La Licenciada en Ciencias Biológicas Mirta Menone, presidenta de la Sociedad de Toxicología y Química Ambiental (Setac) en Argentina, investiga y analiza la presencia de contaminantes orgánicos como los agroquímicos en ecosistemas acuáticos, principalmente de agua dulce, por su cercanía a las zonas de aplicación.

Se trata de una investigación que se realiza no solo analizando las concentraciones ambientales sino en el laboratorio a nivel suborganismo, es decir, a nivel celular, cromosomas, ADN y genotoxicidad, que “es el efecto dañino de contaminantes ambientales sobre el material genético, provocada no sólo por pesticidas sino también, por agentes físicos como la radiación ultravioleta del sol, entre otros.
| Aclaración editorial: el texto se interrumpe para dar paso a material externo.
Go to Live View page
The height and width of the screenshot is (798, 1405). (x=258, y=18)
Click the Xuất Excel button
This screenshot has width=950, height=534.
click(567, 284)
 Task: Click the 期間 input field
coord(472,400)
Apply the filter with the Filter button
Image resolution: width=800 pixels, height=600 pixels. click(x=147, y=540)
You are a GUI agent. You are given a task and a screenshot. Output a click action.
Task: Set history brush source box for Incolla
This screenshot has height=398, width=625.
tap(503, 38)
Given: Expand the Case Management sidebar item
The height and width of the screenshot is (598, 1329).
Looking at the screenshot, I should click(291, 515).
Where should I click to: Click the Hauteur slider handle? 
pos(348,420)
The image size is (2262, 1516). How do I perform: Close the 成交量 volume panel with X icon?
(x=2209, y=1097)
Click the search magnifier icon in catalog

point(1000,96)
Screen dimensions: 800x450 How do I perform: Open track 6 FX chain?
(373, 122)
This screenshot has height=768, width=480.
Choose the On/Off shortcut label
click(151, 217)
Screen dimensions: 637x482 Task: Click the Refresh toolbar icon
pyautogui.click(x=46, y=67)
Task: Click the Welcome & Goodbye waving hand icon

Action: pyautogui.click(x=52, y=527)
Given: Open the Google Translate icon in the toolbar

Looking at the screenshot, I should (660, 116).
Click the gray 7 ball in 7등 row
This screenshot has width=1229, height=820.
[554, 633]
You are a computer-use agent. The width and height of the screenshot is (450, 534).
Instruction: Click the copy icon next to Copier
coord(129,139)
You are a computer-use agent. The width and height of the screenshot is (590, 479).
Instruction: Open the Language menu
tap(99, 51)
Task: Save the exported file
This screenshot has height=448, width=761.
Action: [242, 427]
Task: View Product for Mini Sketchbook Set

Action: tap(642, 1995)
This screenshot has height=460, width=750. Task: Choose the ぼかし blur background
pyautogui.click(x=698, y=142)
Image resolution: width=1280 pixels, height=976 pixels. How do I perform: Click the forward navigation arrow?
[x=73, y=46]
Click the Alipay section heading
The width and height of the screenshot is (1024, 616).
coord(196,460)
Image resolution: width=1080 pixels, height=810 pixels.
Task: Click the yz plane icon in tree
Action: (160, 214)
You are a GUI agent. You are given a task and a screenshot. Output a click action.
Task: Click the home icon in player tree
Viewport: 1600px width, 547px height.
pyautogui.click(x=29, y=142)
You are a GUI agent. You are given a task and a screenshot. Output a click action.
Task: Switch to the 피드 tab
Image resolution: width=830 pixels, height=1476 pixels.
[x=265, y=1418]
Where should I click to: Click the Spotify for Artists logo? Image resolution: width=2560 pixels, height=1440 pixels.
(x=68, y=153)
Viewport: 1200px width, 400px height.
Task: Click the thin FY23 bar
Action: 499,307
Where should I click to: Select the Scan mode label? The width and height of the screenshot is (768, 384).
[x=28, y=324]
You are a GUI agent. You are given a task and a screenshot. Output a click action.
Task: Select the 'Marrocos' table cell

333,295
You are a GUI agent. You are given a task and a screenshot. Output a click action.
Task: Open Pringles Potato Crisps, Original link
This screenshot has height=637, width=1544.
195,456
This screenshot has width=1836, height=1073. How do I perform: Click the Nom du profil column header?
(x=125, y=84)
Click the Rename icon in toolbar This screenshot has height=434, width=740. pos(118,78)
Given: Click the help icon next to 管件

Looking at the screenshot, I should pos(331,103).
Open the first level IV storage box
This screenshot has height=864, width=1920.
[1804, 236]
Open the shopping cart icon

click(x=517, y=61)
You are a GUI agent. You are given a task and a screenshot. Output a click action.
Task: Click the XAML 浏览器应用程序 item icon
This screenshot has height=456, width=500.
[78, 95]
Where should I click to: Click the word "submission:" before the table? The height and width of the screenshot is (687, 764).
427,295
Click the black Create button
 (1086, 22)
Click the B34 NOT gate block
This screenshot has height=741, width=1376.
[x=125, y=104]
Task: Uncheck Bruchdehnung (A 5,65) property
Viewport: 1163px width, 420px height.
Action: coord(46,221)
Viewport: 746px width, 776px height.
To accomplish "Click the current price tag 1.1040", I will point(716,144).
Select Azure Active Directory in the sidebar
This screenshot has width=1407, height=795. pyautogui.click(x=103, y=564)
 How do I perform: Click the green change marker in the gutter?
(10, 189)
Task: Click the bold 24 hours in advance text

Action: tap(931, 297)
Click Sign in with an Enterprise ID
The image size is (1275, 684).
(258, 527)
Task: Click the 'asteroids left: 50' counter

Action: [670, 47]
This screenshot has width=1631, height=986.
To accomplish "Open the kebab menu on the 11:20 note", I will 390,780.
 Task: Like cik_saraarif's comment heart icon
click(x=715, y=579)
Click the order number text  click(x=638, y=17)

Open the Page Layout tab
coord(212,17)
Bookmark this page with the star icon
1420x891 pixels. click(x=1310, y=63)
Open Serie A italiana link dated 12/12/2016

Estos efectos son alteraciones a nivel celular de los organismos, en su información genética y, por ende, en el ADN pudiendo desencadenar por ejemplo enfermedades como el cáncer“.

Estas investigaciones a nivel suborganismo son importantes porque funcionan como un sistema de alarma temprana. “Se trata de captar las primeras manifestaciones de contaminación en el ambiente, a través del estudio de diferentes biomarcadores como la mencionada genotoxicidad o el estrés oxidativo, y como los organismos pueden ser afectados por la presencia de agroquímicos, sin la necesidad de esperar a que se encuentren mayores concentraciones capaces de causar daños extremos o irreversibles”, explicó la investigadora.

Menone indicó que los pesticidas que se investigan en el país, “en un primer momento se consideraba el Endosulfan, pero a partir del 2013 se prohibió su uso en Argentina y en el mundo y ahora se investiga el Imidacloprid, un producto relativamente nuevo, capaz de disolverse en agua y hallado aún en bajas concentraciones en el ambiente”, pero que diferentes estudios comprobaron que provoca efectos de colapso en colmenas de abejas y de otros polinizadores silvestres.

Otro compuesto es el Azoxystrobina, que es un fungicida muy poco estudiado en Argentina y en el mundo pero es el que tiene mayor presencia dentro del ambiente estudiado. Lo que se busca son concentraciones relevantes de estas sustancias en el ambiente. Es decir, cuanta cantidad real existe, para luego investigar en el laboratorio los efectos en una planta o en un pez en función de estas concentraciones”.